Background: diagnosis and onset prediction of Graft-versus-host disease (GvHD) after hematopoietic stem cell transplantation (HSCT) as well as therapy monitoring is still an open issue. Aim: to evaluate the role of FDG PET for the assessment of GvHD in patients after HSCT. Methods: we retrospectively studied patients with malignant lymphoma and multiple myeloma who underwent FDG PET between 2004 and 2009. We included patients who underwent HSCT and performed PET scan before transplant and at least three follow up PET scans. Overall 36 patients (8 non-Hodgkin lymphoma, 20 Hodgkin's disease, 8 multiple myeloma) were included. GvHD diagnosis was based on clinical data and, when available, on biopsy results. PET scans were evaluated by two experienced nuclear medicine physicians unaware of clinical data: findings of scans acquired at the time of GvHD clinical manifestation were compared with scans obtained before transplant and with scans during clinical remission, as well as with PET scans carried out in patients without GvHD. Results: overall 25/36 patients developed GvHD (22 acute, 9 chronic) while 11 remained GvHD clinically-free during the time of follow up.
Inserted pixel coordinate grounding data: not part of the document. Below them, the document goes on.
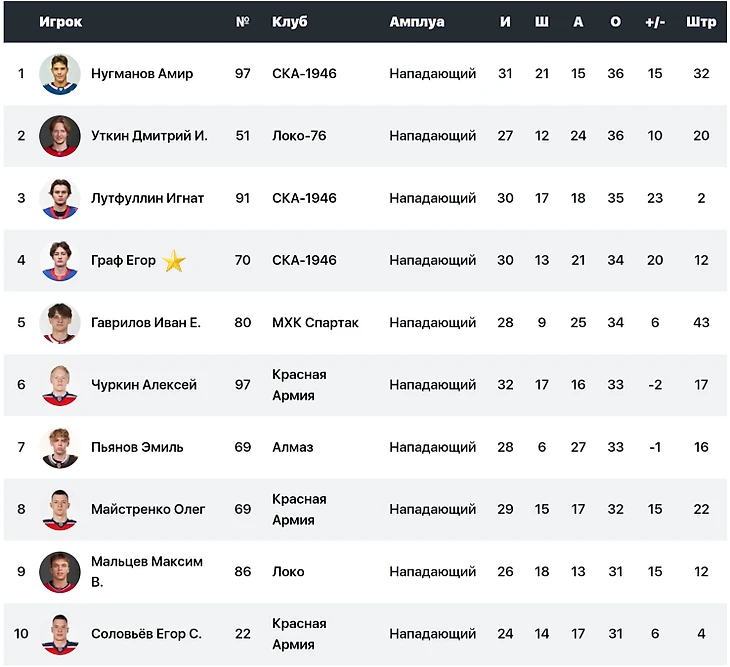Open Соловьёв Егор С. player link
This screenshot has height=667, width=730.
point(146,634)
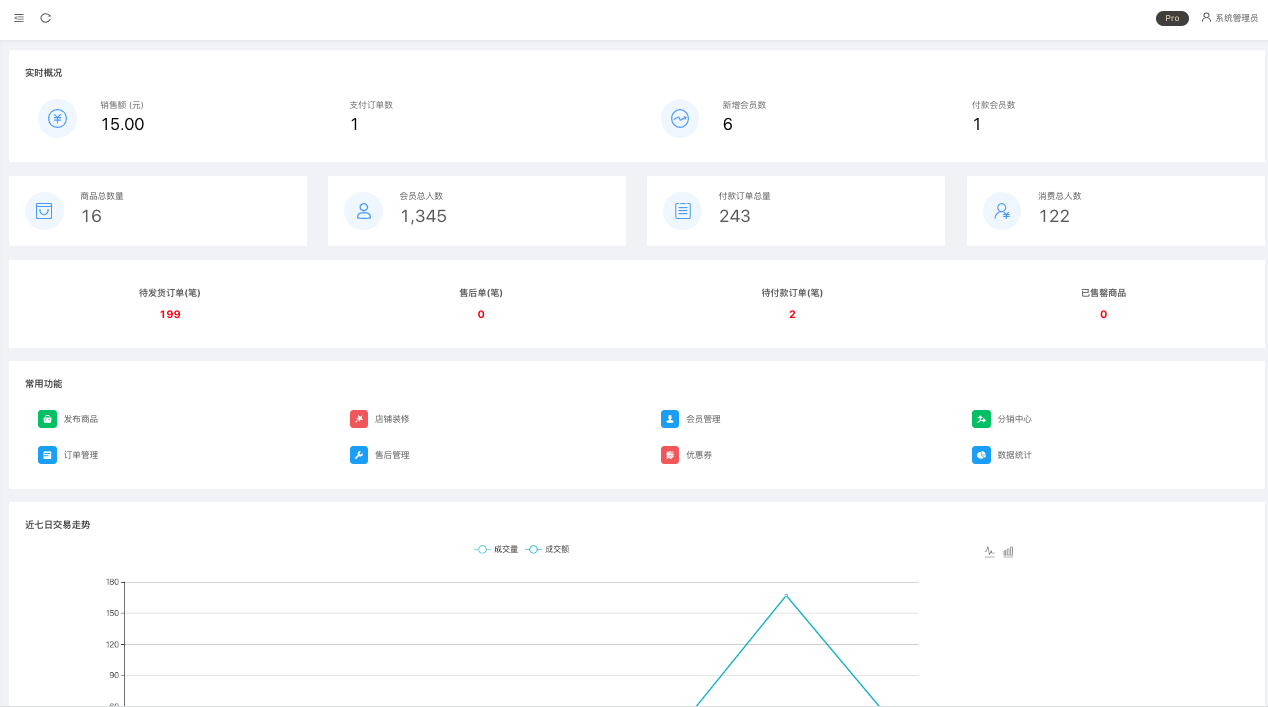View the 199 待发货订单 count
The width and height of the screenshot is (1268, 707).
[170, 314]
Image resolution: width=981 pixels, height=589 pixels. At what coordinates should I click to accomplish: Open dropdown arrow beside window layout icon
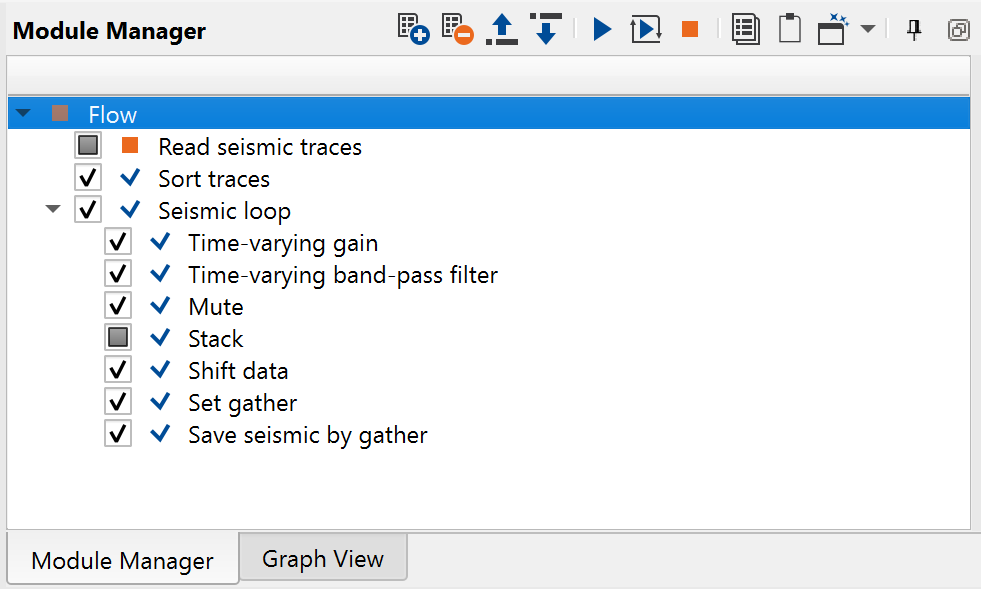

In 8/25 patients one or more PET scans were performed during clinical GvHD, and PET was positive in 8/8 cases. Pathological FDG uptake was evident at intestinal and/or liver and/or mouth level. Intestinal GvHD was clinically observed in 6/8 patients. PET corresponding images showed intense uptake in the bowel in comparison to the scans obtained in the same patients in the GvHD clinically-free period. A strong decrease in bowel FDG uptake was observed in patients responding to therapy. In 2 cases in which liver GvHD was pathologically confirmed, PET was positive in one case. Among 6 patients with mouth GvHD, only 1 showed intense FDG uptake as compared to scans obtained in the GvHD clinically-free group. Among the 11 patients who did not develop GvHD clinical manifestation, only one showed a faint intestinal FDG uptake. Overall considering sites of documented GvHD, PET was true positive in all cases presenting intestinal GvHD (6), false negative at liver in 1/2 cases, false negative at mouth in 5/6 cases and false positive in 1 patient not presenting GvHD. Conclusion: our preliminary data show that together with clinical findings, FDG PET could be useful in diagnosing and monitoring GvHD, especially at bowel level.